INPUT RECORDS
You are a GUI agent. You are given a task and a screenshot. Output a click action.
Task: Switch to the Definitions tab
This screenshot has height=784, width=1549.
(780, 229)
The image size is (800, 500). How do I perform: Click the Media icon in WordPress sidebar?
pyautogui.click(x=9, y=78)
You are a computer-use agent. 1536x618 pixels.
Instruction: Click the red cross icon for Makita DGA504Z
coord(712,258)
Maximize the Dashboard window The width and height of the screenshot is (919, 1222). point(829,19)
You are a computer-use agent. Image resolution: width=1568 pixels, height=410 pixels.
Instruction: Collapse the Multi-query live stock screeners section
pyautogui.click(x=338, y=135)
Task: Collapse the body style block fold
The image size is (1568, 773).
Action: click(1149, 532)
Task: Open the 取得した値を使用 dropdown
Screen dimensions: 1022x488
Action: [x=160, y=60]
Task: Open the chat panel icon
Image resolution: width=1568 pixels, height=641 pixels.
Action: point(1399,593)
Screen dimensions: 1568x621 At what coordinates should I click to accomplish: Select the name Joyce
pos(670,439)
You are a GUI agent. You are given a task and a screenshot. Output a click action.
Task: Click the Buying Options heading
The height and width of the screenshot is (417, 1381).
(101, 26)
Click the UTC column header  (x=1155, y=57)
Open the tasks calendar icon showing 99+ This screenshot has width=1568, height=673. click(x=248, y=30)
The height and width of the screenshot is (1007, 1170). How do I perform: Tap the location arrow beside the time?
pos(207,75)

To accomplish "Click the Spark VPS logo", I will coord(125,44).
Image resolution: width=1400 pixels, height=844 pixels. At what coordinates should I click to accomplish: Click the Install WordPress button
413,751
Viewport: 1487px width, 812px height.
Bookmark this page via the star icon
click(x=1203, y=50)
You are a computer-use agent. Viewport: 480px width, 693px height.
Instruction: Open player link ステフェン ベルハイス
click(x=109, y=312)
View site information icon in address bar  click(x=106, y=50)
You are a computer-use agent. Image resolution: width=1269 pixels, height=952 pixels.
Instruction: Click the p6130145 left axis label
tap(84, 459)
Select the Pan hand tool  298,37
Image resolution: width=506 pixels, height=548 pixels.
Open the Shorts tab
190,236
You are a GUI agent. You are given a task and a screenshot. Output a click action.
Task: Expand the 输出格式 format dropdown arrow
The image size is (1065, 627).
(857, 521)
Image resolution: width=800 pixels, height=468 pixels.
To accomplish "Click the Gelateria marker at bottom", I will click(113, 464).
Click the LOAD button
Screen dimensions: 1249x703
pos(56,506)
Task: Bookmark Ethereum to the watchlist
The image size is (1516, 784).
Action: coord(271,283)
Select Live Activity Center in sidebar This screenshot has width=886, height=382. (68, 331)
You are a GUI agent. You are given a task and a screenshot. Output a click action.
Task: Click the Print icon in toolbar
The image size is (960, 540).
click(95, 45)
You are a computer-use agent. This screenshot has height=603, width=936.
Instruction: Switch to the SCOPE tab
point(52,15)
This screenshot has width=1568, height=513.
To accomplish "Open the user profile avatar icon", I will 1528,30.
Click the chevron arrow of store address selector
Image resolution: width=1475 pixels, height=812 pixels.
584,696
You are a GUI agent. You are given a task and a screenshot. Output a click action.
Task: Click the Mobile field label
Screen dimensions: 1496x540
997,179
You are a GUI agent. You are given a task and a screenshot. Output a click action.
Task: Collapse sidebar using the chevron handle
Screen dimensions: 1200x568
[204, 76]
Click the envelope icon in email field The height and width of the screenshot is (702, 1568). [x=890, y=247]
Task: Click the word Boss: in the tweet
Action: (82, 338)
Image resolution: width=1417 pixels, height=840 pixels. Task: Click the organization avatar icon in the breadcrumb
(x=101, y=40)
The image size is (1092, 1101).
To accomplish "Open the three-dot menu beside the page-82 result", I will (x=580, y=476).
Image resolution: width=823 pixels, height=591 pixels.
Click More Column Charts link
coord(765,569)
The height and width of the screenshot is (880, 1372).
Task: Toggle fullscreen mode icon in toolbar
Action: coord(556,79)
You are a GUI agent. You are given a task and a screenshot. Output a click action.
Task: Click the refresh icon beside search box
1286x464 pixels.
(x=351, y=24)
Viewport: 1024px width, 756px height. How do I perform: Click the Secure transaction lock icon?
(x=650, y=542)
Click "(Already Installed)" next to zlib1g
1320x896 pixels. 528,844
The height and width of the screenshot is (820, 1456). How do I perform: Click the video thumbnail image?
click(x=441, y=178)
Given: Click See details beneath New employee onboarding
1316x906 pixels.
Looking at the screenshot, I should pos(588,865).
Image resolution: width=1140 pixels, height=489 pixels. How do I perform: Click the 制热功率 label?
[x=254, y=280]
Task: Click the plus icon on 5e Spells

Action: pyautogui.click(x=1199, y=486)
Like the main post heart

WHAT TO DO
Please find each line above containing the word "button" and copy every one of them out in full.

SOLUTION TO THE EXERCISE
Image resolution: width=1400 pixels, height=844 pixels. At what coordinates should I click to accomplish: Click the Install WordPress button
Click the LOAD button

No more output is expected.